TEXTE DE LECTURE
++++++++++

Histoire et société

Dieu me pardonne c'est son métier

Hier soir, Julian Assange m’a appelé. Voici de quoi nous avons parlé (Diem25)

Oui nous ne devons rien oublier, ni du passé, ni du présent… Important message, une seule remarque notre situation n’a rien à voir avec la sienne, toutes les inégalités sont-là, l’entassement ou le jardin avec ou sans piscine… Un conseil affichez des pancartes sur vos balcons où vous direz ce que vous pensez, vos souhaits, vos colères… (note de Danielle Bleitrach pour histoire et société)

Yanis VAROUFAKIS

Hier soir, immédiatement après notre premier événement télévisé DiEM25, mon téléphone a sonné. C’était Julian. De la prison. Ce n’était pas la première fois qu’il m’honorait profondément en utilisant les quelques appels que la prison lui permet de passer pour m’appeler. Comme à chaque fois, lorsque je suis surpris en reconnaissant sa voix, un torrent d’émotions me submerge. La culpabilité, principalement, à l’idée que, dès que la ligne sera coupée, il restera là – dans l’endroit extrêmement sombre où il a été confiné en raison d’une décision qu’il a prise il y a longtemps pour nous aider à comprendre ce que les pouvoirs en place ont fait en notre nom à notre insu et sans notre consentement.

++++++++++

DONNÉES ENREGISTRÉES
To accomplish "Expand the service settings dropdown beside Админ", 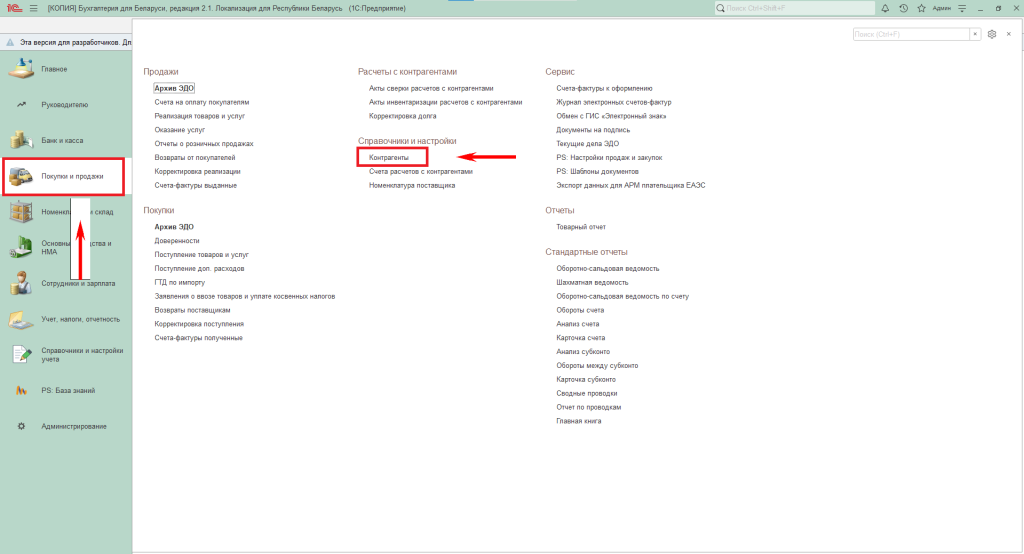I will [x=961, y=8].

++++++++++

EXERCICES D'APPLICATION
1 > Pour chacune des affirmations suivantes sur le texte de l'appel de Julian Assange, dites si elle correspond au texte (oui ou non) et citez exactement les mots qui le montrent. (a) Julian a appelé juste après le premier événement télévisé DiEM25. (b) C'était la première fois que Julian appelait l'auteur depuis la prison. (c) La culpabilité est le sentiment le plus fort chez l'auteur.
2 > Poursuivez le texte de l'appel de Julian Assange à partir de sa dernière phrase.

RÉPONSES ATTENDUES
1 >
(a) Oui : « immédiatement après notre premier événement télévisé DiEM25, mon téléphone a sonné »
(b) Non : « Ce n’était pas la première fois qu’il m’honorait profondément en utilisant les quelques appels que la prison lui permet de passer pour m’appeler »
(c) Oui : « La culpabilité, principalement »

2 >
Julian voulait parler des effets de Covid-19 sur le monde dans lequel nous vivons et, bien sûr, sur son cas. Il a fait remarquer que le manifeste électoral de Jeremy Corbyn, que l’establishment avait fustigé pour être trop radical, semble maintenant déraisonnablement modéré. Nous avons ri de l’audace de ceux qui disaient au peuple britannique qu’il était irresponsable de dépenser quelques dizaines de milliards pour fournir un financement adéquat au Système de santé britannique et à l’aide sociale pour tous, de considérer les connexions internet haut débit comme un service d’utilité publique, et re-nationaliser les chemins de fer afin qu’ils fonctionnent correctement – ces mêmes personnes qui, maintenant que les grandes entreprises et le capitalisme en général sont en grave difficulté, semblent avoir découvert une source inépuisable d’argent, annonçant que des milliards seront injectés dans l’économie. Julian ne savait pas (comment le pouvait-il, alors que les autorités carcérales lui refusent l’accès aux journaux, à Internet, et même à BBC Radio 4 ?) que Boris Johnson avait, plus tôt hier, annoncé la nationalisation temporaire des chemins de fer – après avoir constaté que le secteur privé n’arrive jamais à fournir un service correct au milieu d’une urgence nationale.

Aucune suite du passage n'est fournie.